» Source data
§

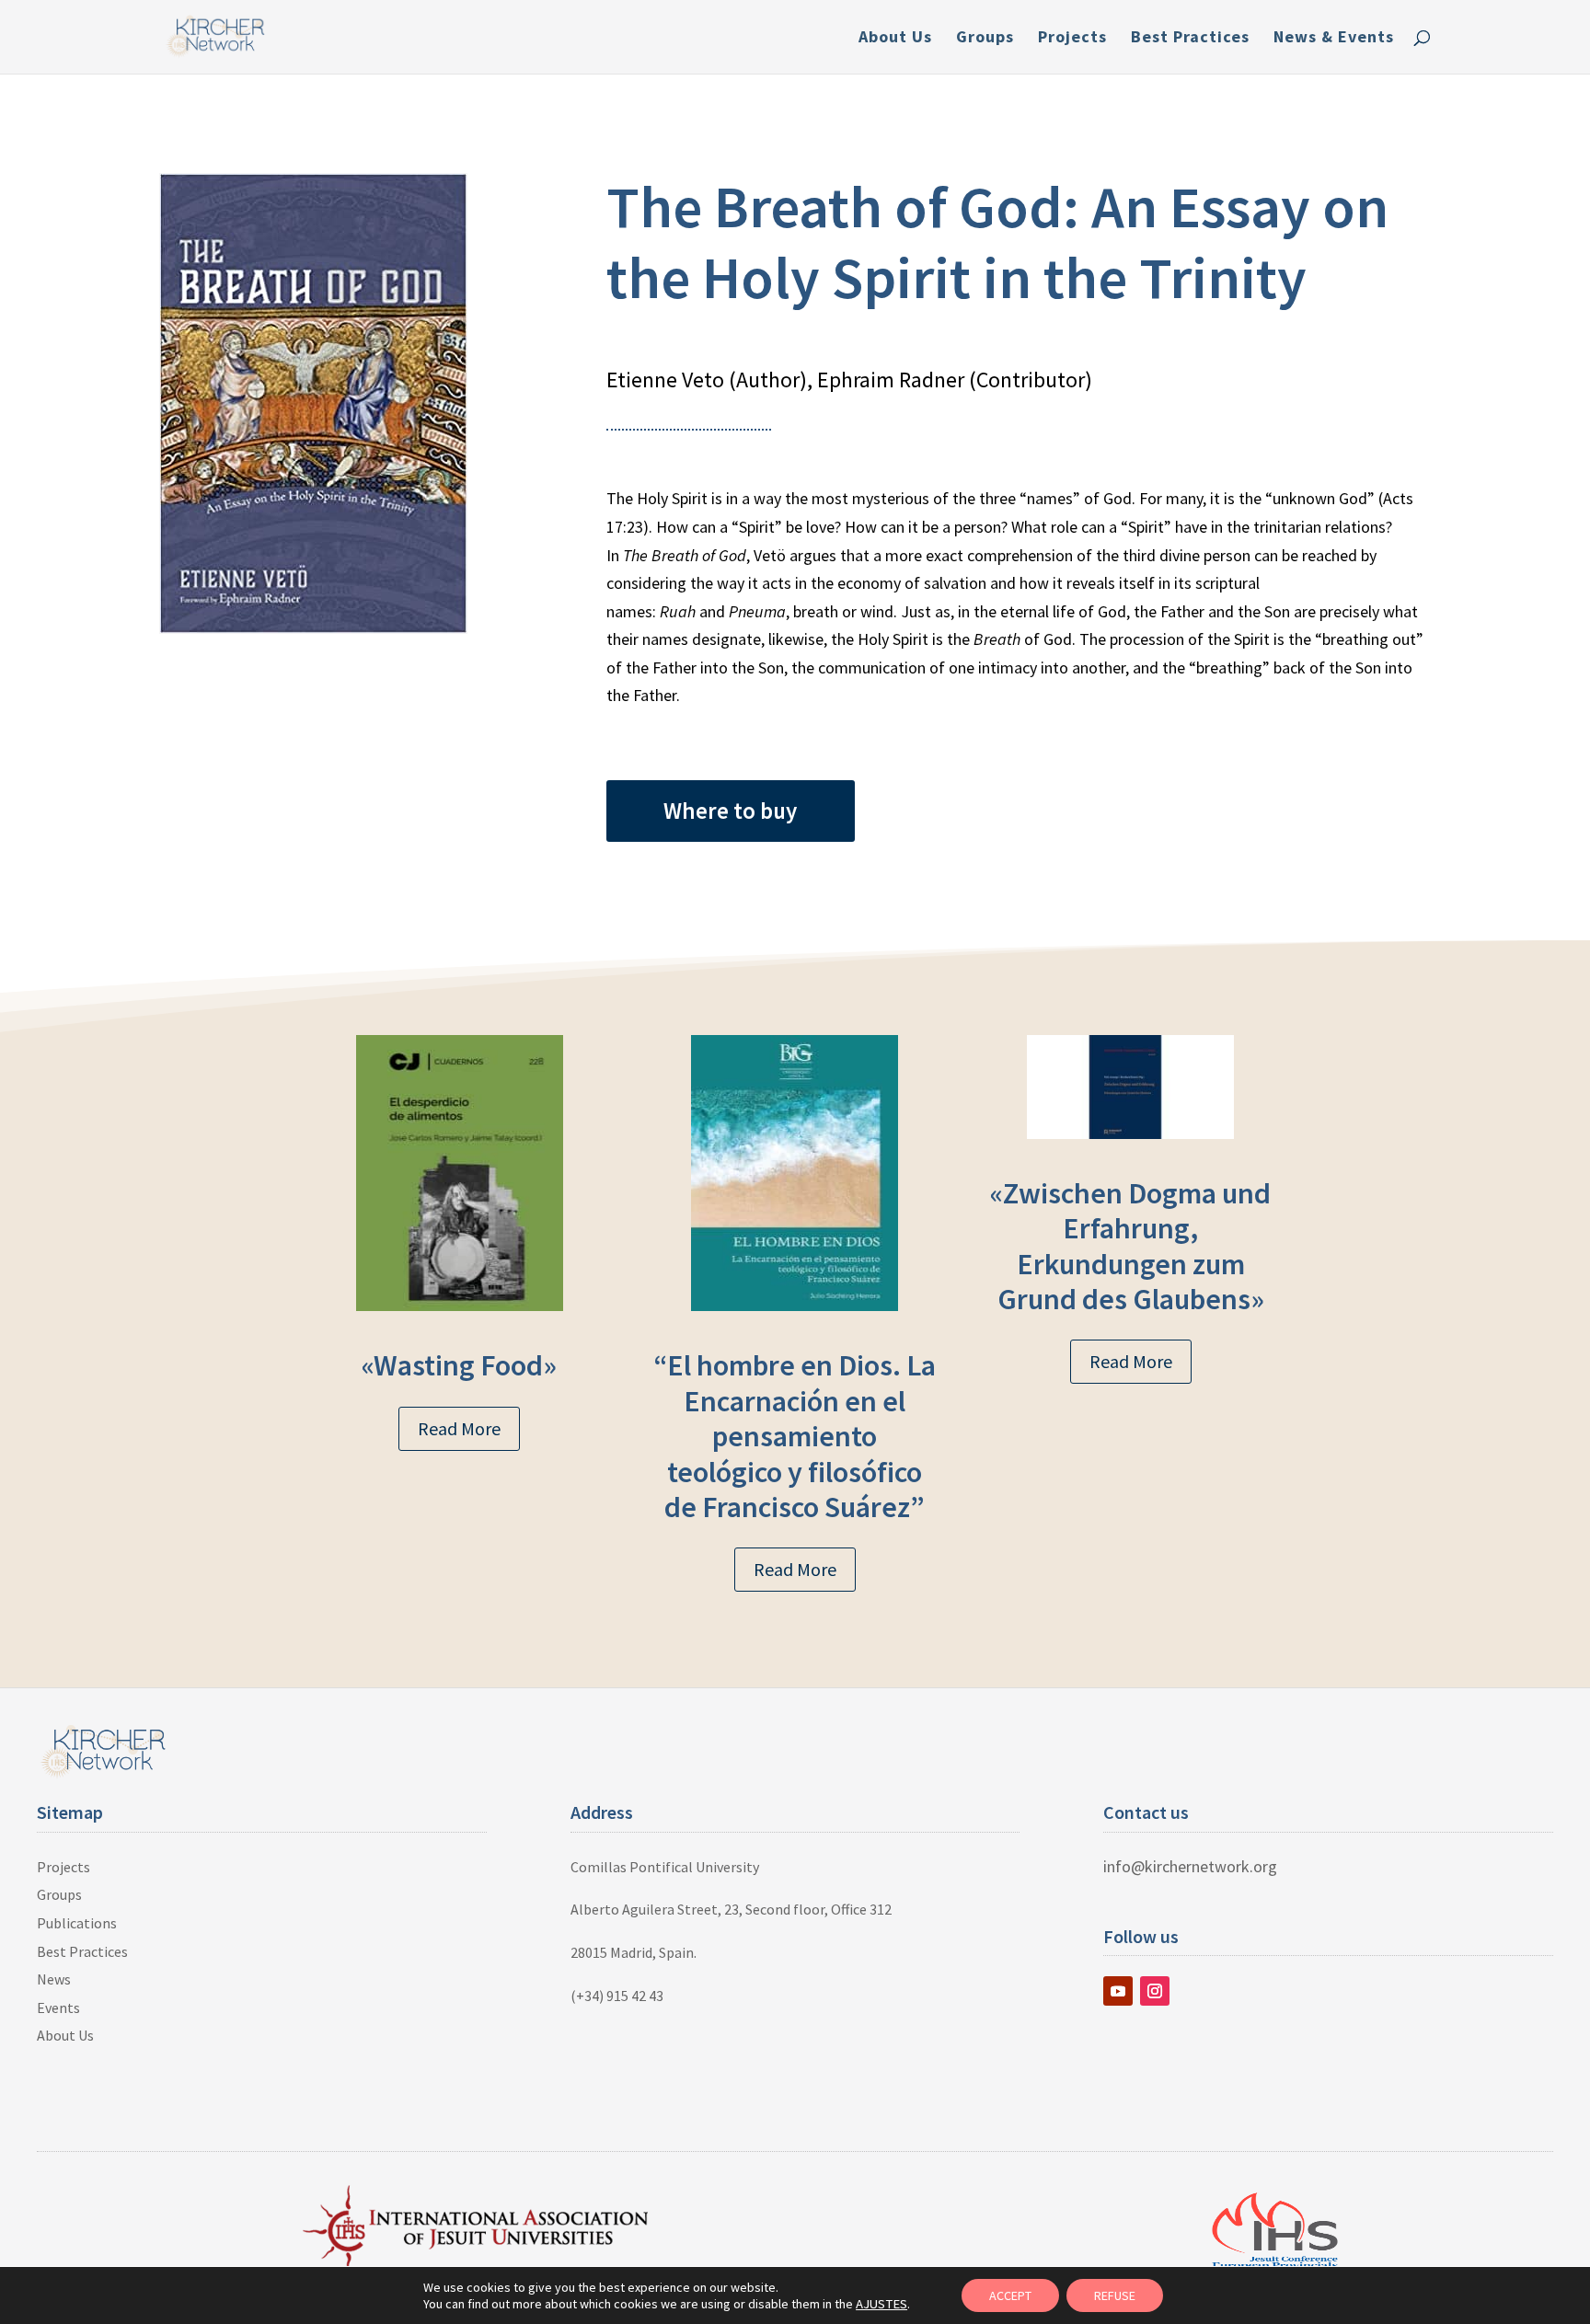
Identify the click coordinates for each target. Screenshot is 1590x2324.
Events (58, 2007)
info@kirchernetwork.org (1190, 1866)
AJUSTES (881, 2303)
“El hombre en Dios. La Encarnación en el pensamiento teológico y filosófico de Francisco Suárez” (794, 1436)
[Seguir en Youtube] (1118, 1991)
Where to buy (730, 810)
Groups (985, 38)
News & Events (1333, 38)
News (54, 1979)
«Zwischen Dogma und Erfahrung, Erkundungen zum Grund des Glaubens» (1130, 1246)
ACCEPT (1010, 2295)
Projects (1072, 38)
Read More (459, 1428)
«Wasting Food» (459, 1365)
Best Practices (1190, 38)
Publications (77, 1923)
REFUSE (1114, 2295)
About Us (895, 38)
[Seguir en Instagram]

§

» WORK ITEM
Tally the lines in the records above that contain the word "Seguir", and give only that number.

» RESPONSE
2